Problem requirements:
Set out the items below as a Markdown table with the columns No. and Text, numbering each line in order and leaving out blank lines. Include only the lines from the one that contains "Click the QuickSearch input field" through the one that contains "Action: [1018, 154]".

Given entries:
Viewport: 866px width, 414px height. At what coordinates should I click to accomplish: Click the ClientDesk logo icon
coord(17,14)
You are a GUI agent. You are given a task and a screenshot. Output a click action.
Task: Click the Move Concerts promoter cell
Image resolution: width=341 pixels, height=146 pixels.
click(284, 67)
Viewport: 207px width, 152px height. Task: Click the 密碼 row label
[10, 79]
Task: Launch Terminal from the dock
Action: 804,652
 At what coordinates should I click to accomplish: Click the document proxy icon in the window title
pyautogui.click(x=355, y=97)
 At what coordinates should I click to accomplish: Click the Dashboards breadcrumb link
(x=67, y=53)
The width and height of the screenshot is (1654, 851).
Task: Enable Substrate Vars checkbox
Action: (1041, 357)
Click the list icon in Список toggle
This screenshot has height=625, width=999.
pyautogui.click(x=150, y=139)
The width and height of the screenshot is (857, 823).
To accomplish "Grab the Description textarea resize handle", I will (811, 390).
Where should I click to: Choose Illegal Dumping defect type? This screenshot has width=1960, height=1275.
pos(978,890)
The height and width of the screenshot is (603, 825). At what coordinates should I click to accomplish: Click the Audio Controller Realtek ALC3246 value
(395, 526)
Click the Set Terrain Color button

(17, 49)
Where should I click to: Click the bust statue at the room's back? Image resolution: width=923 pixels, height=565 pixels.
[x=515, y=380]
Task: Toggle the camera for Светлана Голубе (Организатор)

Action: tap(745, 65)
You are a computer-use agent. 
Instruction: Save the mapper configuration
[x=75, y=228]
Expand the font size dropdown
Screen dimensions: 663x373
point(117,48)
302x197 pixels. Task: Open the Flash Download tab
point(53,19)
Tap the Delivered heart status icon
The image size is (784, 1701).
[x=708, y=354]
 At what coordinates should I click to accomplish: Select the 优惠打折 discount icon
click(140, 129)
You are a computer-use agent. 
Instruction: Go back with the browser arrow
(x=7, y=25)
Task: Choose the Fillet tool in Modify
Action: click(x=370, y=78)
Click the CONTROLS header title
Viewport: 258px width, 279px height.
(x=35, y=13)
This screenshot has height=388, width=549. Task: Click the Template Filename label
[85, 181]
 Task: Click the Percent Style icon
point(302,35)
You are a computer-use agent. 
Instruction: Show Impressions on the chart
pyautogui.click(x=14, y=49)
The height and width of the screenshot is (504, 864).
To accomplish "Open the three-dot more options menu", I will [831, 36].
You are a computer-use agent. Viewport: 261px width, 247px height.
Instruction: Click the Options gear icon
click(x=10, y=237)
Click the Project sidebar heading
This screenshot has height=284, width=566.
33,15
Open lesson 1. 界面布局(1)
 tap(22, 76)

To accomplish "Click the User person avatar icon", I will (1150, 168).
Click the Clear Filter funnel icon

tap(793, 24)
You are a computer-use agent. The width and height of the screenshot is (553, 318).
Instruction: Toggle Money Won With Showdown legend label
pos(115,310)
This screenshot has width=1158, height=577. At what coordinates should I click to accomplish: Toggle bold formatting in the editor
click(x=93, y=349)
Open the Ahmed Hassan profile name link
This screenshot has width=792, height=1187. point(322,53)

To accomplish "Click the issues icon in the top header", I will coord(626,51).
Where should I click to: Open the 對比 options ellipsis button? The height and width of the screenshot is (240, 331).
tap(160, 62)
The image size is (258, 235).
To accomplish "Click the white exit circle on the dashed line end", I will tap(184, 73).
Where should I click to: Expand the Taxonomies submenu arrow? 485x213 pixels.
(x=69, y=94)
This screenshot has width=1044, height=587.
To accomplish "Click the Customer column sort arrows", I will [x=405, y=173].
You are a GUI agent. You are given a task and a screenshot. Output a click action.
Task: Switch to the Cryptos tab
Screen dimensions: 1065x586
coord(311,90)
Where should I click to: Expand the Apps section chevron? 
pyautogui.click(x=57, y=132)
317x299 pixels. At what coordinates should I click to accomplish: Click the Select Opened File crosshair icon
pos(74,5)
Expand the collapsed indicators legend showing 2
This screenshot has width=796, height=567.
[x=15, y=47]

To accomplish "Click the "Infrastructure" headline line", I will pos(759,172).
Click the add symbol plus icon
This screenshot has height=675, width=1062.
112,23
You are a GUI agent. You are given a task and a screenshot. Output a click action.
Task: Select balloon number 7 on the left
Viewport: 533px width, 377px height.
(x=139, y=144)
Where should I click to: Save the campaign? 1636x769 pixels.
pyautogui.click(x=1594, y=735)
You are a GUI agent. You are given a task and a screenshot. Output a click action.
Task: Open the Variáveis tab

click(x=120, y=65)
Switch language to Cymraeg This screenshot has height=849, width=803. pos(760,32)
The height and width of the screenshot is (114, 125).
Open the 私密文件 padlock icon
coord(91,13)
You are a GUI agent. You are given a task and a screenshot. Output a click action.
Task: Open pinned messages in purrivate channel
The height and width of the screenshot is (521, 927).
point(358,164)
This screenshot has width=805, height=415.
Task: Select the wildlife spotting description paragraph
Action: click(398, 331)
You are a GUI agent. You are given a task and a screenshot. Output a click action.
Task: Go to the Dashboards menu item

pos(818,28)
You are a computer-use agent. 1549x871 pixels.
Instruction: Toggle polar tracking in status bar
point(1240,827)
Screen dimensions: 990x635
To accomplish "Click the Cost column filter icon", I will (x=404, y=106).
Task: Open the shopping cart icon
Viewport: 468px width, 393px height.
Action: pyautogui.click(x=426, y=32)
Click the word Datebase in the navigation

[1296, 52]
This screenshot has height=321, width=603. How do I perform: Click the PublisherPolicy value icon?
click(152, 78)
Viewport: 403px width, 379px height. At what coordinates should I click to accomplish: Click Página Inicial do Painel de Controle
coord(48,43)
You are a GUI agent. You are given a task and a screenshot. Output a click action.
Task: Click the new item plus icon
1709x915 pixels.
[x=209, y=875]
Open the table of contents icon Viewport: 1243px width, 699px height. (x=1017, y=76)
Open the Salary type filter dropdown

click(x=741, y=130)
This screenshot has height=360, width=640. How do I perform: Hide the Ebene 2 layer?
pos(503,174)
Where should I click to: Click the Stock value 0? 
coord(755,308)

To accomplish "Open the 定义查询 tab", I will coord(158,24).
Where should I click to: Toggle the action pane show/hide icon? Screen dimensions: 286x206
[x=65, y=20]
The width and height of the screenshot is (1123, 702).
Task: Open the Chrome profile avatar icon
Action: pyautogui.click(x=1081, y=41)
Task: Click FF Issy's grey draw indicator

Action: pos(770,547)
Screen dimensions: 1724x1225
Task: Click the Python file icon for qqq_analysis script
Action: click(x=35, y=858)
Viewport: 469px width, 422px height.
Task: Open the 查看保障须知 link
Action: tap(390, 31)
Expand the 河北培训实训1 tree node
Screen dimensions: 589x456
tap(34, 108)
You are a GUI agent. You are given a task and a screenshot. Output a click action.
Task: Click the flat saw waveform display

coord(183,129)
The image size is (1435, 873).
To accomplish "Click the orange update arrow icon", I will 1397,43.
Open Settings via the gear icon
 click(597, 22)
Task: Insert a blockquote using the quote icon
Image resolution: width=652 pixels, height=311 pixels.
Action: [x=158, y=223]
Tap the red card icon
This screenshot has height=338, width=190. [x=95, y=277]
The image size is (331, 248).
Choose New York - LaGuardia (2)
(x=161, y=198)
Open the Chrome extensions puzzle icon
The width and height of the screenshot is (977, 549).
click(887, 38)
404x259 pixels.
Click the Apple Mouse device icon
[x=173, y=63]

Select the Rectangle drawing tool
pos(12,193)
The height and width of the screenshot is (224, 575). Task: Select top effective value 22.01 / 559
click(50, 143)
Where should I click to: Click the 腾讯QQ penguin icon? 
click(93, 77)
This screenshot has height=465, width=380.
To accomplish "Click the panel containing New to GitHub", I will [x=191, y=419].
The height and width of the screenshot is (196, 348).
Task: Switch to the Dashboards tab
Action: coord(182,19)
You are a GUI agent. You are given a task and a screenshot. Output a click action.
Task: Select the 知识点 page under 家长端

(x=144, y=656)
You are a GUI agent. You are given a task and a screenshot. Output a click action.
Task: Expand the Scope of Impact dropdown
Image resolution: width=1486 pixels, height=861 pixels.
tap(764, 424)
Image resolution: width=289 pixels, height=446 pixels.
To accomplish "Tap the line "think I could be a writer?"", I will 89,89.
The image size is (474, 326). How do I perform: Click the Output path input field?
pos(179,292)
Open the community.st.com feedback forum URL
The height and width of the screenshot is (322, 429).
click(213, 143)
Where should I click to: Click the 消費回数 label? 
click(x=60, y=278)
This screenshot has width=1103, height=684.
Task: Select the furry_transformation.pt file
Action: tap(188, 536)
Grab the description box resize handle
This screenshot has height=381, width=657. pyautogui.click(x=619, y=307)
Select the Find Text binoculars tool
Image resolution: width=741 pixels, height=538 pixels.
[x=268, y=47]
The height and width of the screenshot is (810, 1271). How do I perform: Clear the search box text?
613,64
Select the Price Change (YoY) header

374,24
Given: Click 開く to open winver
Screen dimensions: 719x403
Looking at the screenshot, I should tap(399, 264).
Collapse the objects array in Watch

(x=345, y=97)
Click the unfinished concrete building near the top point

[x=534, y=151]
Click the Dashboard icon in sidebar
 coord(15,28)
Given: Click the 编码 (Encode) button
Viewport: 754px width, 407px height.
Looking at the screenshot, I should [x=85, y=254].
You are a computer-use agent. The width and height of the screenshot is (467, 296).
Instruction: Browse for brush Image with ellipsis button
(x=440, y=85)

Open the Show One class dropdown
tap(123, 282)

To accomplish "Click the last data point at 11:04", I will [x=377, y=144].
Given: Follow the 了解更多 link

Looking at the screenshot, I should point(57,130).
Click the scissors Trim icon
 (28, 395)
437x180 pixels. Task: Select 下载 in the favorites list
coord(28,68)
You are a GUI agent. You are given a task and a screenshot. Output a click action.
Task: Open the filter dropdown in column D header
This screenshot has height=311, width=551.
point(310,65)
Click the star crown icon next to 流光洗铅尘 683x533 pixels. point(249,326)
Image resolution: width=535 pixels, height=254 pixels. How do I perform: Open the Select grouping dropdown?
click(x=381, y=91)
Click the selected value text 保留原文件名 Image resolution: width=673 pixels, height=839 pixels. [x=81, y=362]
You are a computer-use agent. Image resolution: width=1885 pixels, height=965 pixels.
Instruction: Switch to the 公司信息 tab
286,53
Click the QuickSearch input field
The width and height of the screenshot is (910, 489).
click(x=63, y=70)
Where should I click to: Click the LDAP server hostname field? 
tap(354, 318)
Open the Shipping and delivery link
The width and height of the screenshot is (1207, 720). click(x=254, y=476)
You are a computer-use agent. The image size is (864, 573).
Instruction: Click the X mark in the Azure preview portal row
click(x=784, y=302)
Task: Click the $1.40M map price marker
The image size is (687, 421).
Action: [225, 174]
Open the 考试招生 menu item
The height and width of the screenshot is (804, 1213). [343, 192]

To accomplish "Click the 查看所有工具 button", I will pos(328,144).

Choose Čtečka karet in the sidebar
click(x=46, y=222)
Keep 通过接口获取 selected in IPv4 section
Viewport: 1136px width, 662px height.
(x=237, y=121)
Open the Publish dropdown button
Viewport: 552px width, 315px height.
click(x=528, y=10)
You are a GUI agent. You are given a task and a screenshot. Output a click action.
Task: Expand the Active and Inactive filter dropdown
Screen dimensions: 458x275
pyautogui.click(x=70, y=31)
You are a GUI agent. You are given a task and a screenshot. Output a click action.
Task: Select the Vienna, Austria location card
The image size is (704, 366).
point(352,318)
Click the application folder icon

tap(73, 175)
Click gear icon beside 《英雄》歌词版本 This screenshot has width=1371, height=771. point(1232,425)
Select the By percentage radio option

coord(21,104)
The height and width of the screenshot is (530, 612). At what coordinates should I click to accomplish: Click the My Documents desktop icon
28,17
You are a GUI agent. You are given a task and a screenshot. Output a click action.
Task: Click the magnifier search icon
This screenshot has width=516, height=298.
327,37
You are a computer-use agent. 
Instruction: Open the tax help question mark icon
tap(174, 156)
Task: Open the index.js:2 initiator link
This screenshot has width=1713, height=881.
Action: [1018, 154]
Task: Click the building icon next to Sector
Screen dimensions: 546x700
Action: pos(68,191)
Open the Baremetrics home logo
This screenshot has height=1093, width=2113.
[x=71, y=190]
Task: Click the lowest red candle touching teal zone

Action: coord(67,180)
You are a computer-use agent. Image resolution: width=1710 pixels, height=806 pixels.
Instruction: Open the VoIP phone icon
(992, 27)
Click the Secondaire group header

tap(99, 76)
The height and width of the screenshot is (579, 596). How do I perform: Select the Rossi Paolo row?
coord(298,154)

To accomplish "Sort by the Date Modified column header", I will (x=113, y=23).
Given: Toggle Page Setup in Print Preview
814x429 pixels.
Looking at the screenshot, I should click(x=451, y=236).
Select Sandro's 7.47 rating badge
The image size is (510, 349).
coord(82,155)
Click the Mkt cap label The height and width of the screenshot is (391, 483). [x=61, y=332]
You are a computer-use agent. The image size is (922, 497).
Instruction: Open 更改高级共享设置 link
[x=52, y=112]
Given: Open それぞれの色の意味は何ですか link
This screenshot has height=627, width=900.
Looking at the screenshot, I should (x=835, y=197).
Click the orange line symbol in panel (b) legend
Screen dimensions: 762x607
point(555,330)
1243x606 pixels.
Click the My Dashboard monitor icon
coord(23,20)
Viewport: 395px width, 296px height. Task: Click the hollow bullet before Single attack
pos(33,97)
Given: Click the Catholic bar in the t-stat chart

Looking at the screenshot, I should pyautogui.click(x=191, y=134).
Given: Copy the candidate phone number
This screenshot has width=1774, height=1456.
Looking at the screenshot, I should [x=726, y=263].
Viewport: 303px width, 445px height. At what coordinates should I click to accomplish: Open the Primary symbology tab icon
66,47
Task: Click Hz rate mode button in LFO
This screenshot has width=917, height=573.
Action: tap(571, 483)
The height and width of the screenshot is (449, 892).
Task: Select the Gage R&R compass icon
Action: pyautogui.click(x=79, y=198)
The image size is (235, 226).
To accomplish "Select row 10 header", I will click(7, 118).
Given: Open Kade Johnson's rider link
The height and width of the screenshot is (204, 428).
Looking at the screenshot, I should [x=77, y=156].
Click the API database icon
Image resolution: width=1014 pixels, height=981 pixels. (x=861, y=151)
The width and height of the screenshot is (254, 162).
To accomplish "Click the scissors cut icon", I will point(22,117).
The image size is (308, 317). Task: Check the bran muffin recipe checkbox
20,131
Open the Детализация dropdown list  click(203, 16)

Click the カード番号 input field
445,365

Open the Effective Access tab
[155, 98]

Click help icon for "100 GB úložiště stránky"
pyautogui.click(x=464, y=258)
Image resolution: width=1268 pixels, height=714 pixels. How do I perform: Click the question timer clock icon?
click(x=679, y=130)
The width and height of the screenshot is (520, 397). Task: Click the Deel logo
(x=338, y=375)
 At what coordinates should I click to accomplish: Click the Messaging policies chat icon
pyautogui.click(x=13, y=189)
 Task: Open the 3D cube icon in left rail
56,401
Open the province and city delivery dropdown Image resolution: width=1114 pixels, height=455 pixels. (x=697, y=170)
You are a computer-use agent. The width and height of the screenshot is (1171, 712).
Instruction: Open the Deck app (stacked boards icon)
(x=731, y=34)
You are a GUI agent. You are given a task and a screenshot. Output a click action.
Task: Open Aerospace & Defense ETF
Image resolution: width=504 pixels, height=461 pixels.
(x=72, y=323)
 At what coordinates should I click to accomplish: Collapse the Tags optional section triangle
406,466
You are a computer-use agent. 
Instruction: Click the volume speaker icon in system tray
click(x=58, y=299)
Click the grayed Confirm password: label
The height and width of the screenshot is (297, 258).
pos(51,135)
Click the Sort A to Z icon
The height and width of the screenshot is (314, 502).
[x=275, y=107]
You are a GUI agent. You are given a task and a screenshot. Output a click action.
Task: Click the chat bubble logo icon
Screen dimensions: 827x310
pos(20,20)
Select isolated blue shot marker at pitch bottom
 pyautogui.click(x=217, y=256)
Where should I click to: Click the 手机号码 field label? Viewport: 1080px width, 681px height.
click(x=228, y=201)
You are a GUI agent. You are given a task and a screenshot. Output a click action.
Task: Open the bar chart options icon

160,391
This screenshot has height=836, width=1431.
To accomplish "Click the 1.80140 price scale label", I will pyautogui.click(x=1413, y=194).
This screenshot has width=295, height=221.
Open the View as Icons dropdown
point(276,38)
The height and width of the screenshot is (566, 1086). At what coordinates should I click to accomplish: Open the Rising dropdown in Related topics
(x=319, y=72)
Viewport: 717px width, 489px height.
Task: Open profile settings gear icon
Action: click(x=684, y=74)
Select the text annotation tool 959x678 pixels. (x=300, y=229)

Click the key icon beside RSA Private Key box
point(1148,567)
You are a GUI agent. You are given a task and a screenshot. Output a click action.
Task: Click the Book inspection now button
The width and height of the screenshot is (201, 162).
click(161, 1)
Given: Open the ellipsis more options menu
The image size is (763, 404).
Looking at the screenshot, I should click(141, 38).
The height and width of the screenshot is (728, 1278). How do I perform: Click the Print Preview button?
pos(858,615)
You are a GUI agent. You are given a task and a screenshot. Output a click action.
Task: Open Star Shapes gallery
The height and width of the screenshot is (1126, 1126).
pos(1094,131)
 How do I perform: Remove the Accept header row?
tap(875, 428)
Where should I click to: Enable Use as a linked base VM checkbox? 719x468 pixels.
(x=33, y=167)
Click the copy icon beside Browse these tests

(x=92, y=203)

Exercise answer:
| No. | Text |
|---|---|
| 1 | Click the QuickSearch input field |
| 2 | The width and height of the screenshot is (910, 489). |
| 3 | click(x=63, y=70) |
| 4 | Where should I click to: Click the LDAP server hostname field?  |
| 5 | tap(354, 318) |
| 6 | Open the Shipping and delivery link |
| 7 | The width and height of the screenshot is (1207, 720). click(x=254, y=476) |
| 8 | You are a computer-use agent. The image size is (864, 573). |
| 9 | Instruction: Click the X mark in the Azure preview portal row |
| 10 | click(x=784, y=302) |
| 11 | Task: Click the $1.40M map price marker |
| 12 | The image size is (687, 421). |
| 13 | Action: [225, 174] |
| 14 | Open the 考试招生 menu item |
| 15 | The height and width of the screenshot is (804, 1213). [343, 192] |
| 16 | To accomplish "Click the 查看所有工具 button", I will pos(328,144). |
| 17 | Choose Čtečka karet in the sidebar |
| 18 | click(x=46, y=222) |
| 19 | Keep 通过接口获取 selected in IPv4 section |
| 20 | Viewport: 1136px width, 662px height. |
| 21 | (x=237, y=121) |
| 22 | Open the Publish dropdown button |
| 23 | Viewport: 552px width, 315px height. |
| 24 | click(x=528, y=10) |
| 25 | You are a GUI agent. You are given a task and a screenshot. Output a click action. |
| 26 | Task: Expand the Active and Inactive filter dropdown |
| 27 | Screen dimensions: 458x275 |
| 28 | pyautogui.click(x=70, y=31) |
| 29 | You are a GUI agent. You are given a task and a screenshot. Output a click action. |
| 30 | Task: Select the Vienna, Austria location card |
| 31 | The image size is (704, 366). |
| 32 | point(352,318) |
| 33 | Click the application folder icon |
| 34 | tap(73, 175) |
| 35 | Click gear icon beside 《英雄》歌词版本 This screenshot has width=1371, height=771. point(1232,425) |
| 36 | Select the By percentage radio option |
| 37 | coord(21,104) |
| 38 | The height and width of the screenshot is (530, 612). At what coordinates should I click to accomplish: Click the My Documents desktop icon |
| 39 | 28,17 |
| 40 | You are a GUI agent. You are given a task and a screenshot. Output a click action. |
| 41 | Task: Click the magnifier search icon |
| 42 | This screenshot has width=516, height=298. |
| 43 | 327,37 |
| 44 | You are a computer-use agent.  |
| 45 | Instruction: Open the tax help question mark icon |
| 46 | tap(174, 156) |
| 47 | Task: Open the index.js:2 initiator link |
| 48 | This screenshot has width=1713, height=881. |
| 49 | Action: [1018, 154] |